• _Text passage_:
——

In honor of Mother’s Day, I thought I’d share a recipe from my mom’s collection.
This is one that she really liked, simple and yummy!

Only, I had to put a little twist on it.  I’ve seen so many adorable desserts in a jar (like on Our Best Bites), I thought this one would work well in darling, individual portions.

For the cake:  My mom used to use a betty crocker white cake mix, which is good and easy!  I have made it with this, with the cake mix, a pound cake recipe, a vanilla cupcake recipe, and this time I used Martha’s white cake.  I use my ice cream scoop that is a little bigger than the regular cupcake size.
For the cream cheese filling:  Whip up 8 oz. of cream cheese with 2 cups powdered sugar. Add to that, 12 oz cool whip or 1 pt. freshly whipped cream.  (I prefer the real whipped cream).
For the strawberry layer:  Mix 1 pkg of Danish dessert (strawberry flavor) with 2 cups cold water.  Then heat it in a saucepan, bringing to a boil and stirring with a whisk.  Let it boil for one minute.  After it cools, add 2-3 cups of chopped strawberries.

Here is a picture of the danish dessert, so you know what you’re looking for at the store.  🙂

My mom used to make this recipe in two 9×13 pans.  Using half the ingredients in each pan.   I found that with the half pint jar, it made about 20 jars worth, with a bit of filling and strawberry left.

——

• _Information shown_:

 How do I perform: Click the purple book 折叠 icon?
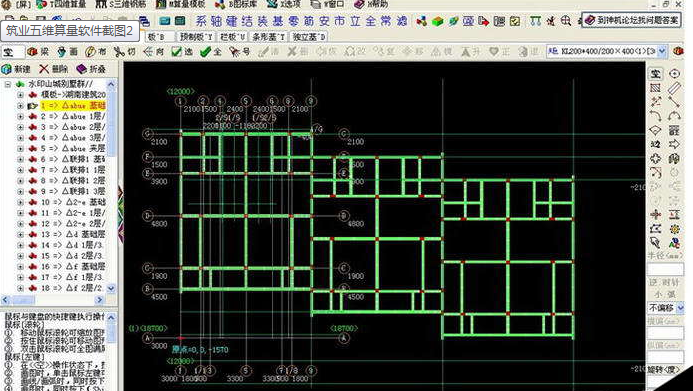[x=81, y=69]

——

• _Work to complete_: Repeat word for word everything in the strawberry dessert recipe above, from "Here is a picture" down to "and strawberry left.".

• _Answer box_:
Here is a picture of the danish dessert, so you know what you’re looking for at the store.  🙂

My mom used to make this recipe in two 9×13 pans.  Using half the ingredients in each pan.   I found that with the half pint jar, it made about 20 jars worth, with a bit of filling and strawberry left.